In recent news announced by President Trump, the tariffs on China and the possibility of further tariffs are speeding up the plans of Chinese manufacturers to shift production to Southeast Asia. They hope to avoid US tariffs by making this move.
On February 4th, the US officially imposed a 10% additional tariff on all Chinese imports. The Wall Street Journal reported that for many Chinese manufacturers, Trump’s return to the White House has added urgency to their plans to set up factories or find partners in other countries, especially in Southeast Asia. Some other companies have started to shift more production overseas.
As the US presidential election approached last year, Agilian Technology, an electronics manufacturer in China, became increasingly concerned that if Trump returned to the White House and imposed new tariffs, one of their major customers demanded to devise contingency plans for such a situation. Shortly after, an executive of Agilian visited a factory in Malaysia to explore moving some production there.
Now, Trump’s imposition of a 10% tariff on Chinese products and the possibility of further tariffs in the future are forcing Agilian to swiftly establish production lines in Malaysia, aiming to ship the first batch of products to the US in the spring.
“This has compelled us to accelerate our progress,” Renaud Anjoran, Executive Vice President of Agilian, was quoted as saying by Hua Daily. He is set to visit India soon to explore other factories.
Anjoran estimates that about half of the products manufactured by Agilian are sold to customers in the US. He mentioned that despite the fluctuating nature of Trump’s tariff policies, Agilian cannot afford to sit back and wait for things to settle. He believes that selling goods from Chinese manufacturers to the US will only become increasingly difficult, an inevitable trend.
Lenston Tyre, a tire manufacturer in Qingdao, sales director William Guo stated that the company is increasing production at its factories in Cambodia and Thailand. He estimated that about half of their customers are Americans.
Since Trump first ran for president, Steve Greenspon, CEO of Illinois-based household products company Honey-Can-Do International, has been intending to move more production lines out of China. Retailers like Walmart have been urging him to diversify production lines.
Greenspon estimated that before the first round of tariffs on China initiated by Trump, roughly 50% of the company’s products were manufactured in China, with the rest produced in Vietnam and Taiwan. Currently, the proportions of production in China, Vietnam, and Taiwan are approximately 20%, 60%, and 20%, respectively.

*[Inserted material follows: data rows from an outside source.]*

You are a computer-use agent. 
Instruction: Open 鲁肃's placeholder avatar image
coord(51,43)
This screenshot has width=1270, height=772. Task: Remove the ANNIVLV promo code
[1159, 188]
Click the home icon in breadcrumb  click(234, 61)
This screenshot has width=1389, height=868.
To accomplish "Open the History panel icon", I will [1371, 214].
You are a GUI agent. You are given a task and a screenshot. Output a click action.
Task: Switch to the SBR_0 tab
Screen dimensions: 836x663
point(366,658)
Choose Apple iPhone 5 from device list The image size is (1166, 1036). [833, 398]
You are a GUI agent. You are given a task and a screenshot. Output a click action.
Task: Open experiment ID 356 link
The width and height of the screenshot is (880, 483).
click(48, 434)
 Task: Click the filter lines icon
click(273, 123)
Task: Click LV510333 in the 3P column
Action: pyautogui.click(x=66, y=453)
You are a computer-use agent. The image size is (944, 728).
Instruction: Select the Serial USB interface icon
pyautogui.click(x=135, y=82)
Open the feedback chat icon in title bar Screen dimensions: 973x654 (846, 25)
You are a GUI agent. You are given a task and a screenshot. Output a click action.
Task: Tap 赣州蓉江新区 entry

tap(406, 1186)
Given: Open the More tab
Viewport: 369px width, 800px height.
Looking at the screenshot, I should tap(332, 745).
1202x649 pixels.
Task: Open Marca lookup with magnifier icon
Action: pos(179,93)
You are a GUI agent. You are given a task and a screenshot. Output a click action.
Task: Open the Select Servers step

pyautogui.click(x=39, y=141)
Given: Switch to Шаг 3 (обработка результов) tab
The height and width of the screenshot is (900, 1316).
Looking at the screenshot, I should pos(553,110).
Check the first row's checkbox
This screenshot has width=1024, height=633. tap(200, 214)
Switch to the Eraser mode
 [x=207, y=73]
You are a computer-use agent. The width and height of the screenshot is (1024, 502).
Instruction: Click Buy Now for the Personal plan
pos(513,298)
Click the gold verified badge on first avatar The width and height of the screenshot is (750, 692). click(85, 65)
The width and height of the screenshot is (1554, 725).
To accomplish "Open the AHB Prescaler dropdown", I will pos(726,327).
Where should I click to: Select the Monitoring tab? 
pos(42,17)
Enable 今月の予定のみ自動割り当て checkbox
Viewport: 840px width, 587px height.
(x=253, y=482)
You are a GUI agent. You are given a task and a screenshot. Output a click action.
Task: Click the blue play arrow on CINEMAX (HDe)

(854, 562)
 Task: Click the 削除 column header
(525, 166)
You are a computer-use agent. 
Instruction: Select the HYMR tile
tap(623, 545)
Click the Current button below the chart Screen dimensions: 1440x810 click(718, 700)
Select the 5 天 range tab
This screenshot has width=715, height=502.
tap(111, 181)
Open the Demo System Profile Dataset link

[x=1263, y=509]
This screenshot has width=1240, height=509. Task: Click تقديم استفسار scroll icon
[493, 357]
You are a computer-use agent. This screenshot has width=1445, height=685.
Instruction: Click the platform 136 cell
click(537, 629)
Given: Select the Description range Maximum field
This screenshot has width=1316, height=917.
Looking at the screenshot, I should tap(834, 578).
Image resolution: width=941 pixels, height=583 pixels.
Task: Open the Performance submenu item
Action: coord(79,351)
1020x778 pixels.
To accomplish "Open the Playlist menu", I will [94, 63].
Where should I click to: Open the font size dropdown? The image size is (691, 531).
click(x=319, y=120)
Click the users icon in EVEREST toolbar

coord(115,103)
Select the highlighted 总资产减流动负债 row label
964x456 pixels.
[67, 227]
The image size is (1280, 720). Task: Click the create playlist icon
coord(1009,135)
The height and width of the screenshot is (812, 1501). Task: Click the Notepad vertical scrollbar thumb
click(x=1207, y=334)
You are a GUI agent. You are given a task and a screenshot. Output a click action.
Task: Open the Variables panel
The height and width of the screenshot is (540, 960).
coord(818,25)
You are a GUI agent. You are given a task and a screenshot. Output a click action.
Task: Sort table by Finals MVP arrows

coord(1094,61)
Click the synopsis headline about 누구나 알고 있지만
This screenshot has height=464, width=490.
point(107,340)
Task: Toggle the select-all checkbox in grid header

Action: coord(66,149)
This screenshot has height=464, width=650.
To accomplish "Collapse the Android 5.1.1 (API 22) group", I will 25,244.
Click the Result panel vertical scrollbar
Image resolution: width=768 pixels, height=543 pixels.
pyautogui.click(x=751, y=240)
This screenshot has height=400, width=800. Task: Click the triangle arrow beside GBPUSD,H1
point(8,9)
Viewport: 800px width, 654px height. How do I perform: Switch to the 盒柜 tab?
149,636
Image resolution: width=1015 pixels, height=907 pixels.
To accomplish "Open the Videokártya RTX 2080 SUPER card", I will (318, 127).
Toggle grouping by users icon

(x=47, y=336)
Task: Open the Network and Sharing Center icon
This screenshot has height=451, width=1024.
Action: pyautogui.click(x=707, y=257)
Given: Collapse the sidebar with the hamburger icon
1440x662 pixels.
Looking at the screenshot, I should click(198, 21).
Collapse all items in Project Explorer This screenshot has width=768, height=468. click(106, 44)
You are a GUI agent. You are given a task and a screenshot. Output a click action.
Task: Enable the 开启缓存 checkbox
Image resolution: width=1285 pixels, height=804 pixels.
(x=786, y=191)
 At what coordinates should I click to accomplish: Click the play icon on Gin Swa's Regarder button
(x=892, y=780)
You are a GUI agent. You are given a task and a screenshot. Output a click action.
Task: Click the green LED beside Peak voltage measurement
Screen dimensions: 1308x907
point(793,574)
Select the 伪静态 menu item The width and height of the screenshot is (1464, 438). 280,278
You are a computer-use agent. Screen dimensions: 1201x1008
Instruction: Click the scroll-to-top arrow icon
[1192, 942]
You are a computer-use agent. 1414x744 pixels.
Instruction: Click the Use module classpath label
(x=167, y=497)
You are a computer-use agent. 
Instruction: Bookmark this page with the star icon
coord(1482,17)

One of his Chinese contract manufacturers who produces velvet coat hangers is building a factory in Cambodia. Greenspon anticipates that the factory will be completed and operational within about six months. Once operational, production will be shifted there.
“I would be surprised if we still have any major business operations in China by the end of 2025,” Greenspon said.
To circumvent tariffs, Chinese companies have expanded production to countries like Vietnam, Indonesia, and Thailand. However, uncertainty remains as to whether they can ultimately evade US tariffs since Trump may impose tariffs on these countries as well. For example, in Mexico, Chinese investment has increased in recent years, but the 25% tariff imposed by the US on Mexico will take effect on March 4th after being temporarily suspended for a month.
Mexico is striving to reach an agreement with the US before the tariffs take effect. President Claudia Sheinbaum stated in a press conference on Monday, February 24th, that Mexican officials are negotiating with the US in Washington and aiming to reach a “significant agreement” by Friday.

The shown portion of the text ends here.